Dr Aliya Naheed, head of Initiative for Non Communicable Diseases at icddr,b and the Bangladesh lead of COBRA BPS, shares that around 23 percent of hypertensive individuals in Bangladeshi rural communities were found experiencing diabetes.

Additionally around 24 percent were found with borderline diabetes (prediabetes), which indicate that around 47 percent of the individuals living with hypertension are at a high risk of developing complications related to diabetes.

The researchers defined prediabetes as fasting plasma glucose (FPG) between 100 and 125 mg per decilitre (dL) without use of antidiabetic treatment and diabetes as FPG ≥126 mg/dL or use of antidiabetic medication.

The estimates in Bangladesh is lower than  that in Sri Lanka where individuals had the highest crude prevalence of ‘prediabetes or diabetes’ (73.1 percent) with hypertension, but higher than that in Pakistan (39.2 percent).
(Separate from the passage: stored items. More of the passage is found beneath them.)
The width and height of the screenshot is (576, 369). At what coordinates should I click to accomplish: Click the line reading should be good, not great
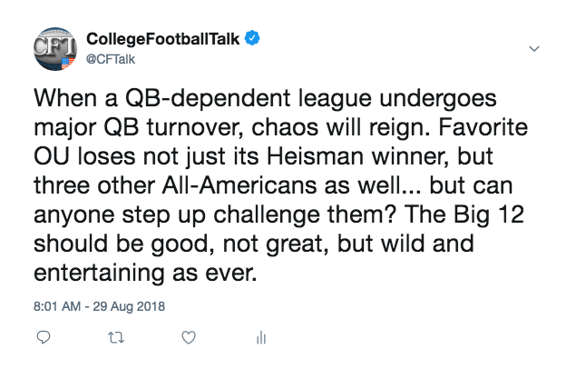click(253, 244)
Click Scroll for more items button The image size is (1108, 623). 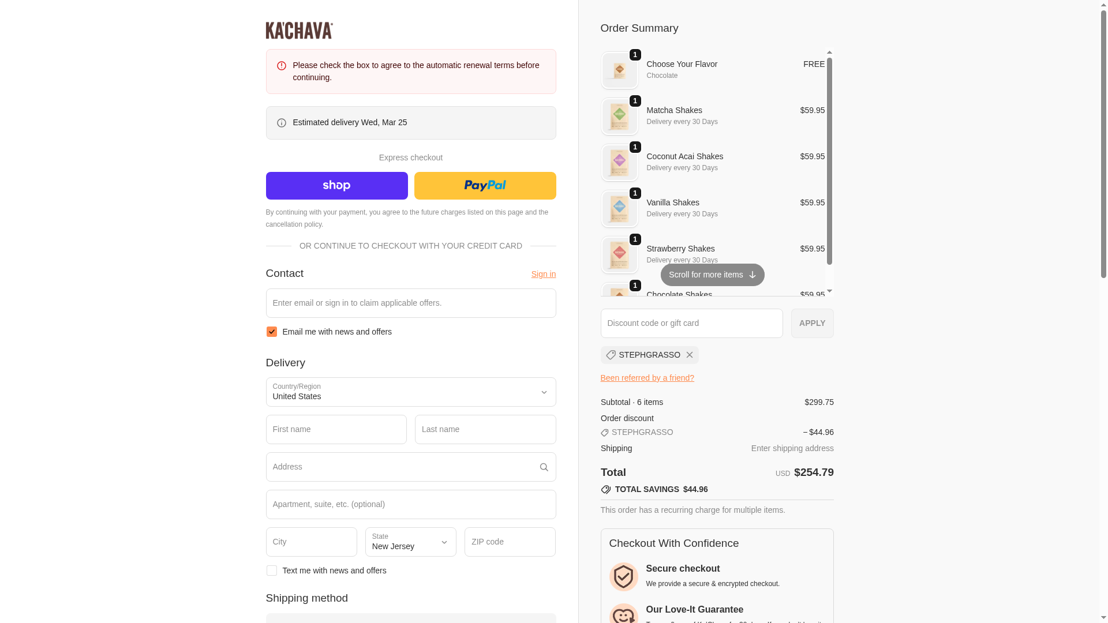tap(712, 275)
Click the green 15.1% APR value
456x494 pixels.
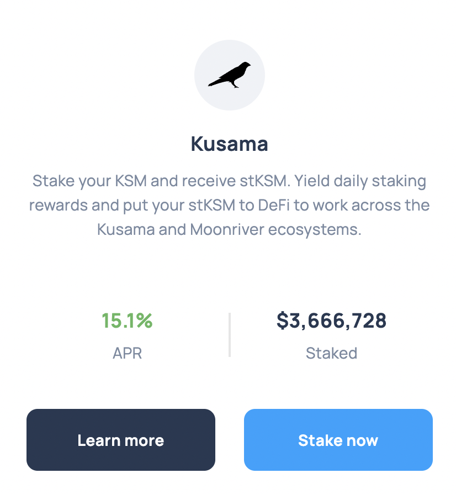[x=127, y=320]
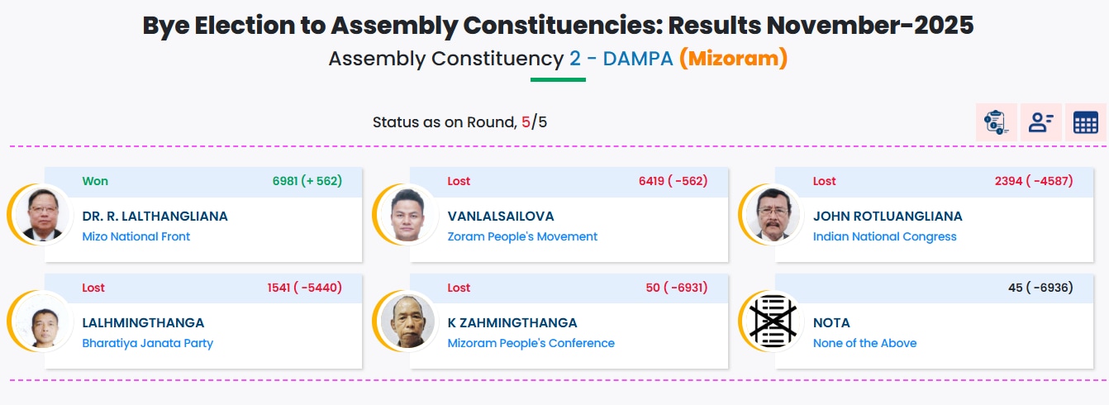Open the Indian National Congress link

884,236
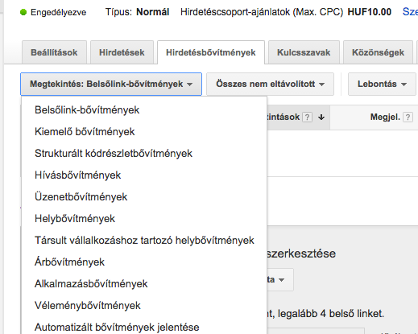Screen dimensions: 418x334
Task: Click the HUF10.00 max CPC bid value
Action: click(370, 12)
People with hypertension should watch their food and be physically active. Photo: David Hold / CC BY-SA 2.0

“Our research also found that the risk of developing diabetes is higher with individuals who are aged, have more education, or better socio-economic status,” says Dr Naheed.

“It was interesting to observe that those with a greater waist (bigger tummy) had a higher possibility of developing diabetes along with hypertension. This was not detected when a hypertensive patients had a higher body mass index (BMI), which is commonly used for measuring obesity and overweight,” she adds.

“This suggests that people with hypertension should watch their food everyday and be physically more active when they find their tummy size is increasing” she alerted.

World Health Organization (WHO) cautions that diabetes prevalence has been rising more rapidly in middle- and low-income countries. Dr Naheed stressed that urgent public health efforts are needed to integrate diabetes screening and control within hypertension management programs in rural Bangladesh and other countries in South Asia.

She strongly emphasised the roles of community health workers and media for increasing public awareness about self-screening of waist circumference and promotion of lifestyle modifications for reducing the risk of diabetes among the hypertensive patients.

The COBRA-BPS intervention strategy is a simple pathway for integrating management of hypertension in primary care facilities, and strengthening capacity of the government health work force, by providing health information materials which enable workers to promote healthy eating, physical activity, weight management and control of blood pressure among hypertensive individuals.

Supported by Joint Global Heath Trials Scheme of the UK Department for International Development, the Medical Research Council, and the Wellcome Trust, the trial is expected to provide evidence of a pragmatic low-cost solution for preventing the premature deaths from NCDs in South Asian countries.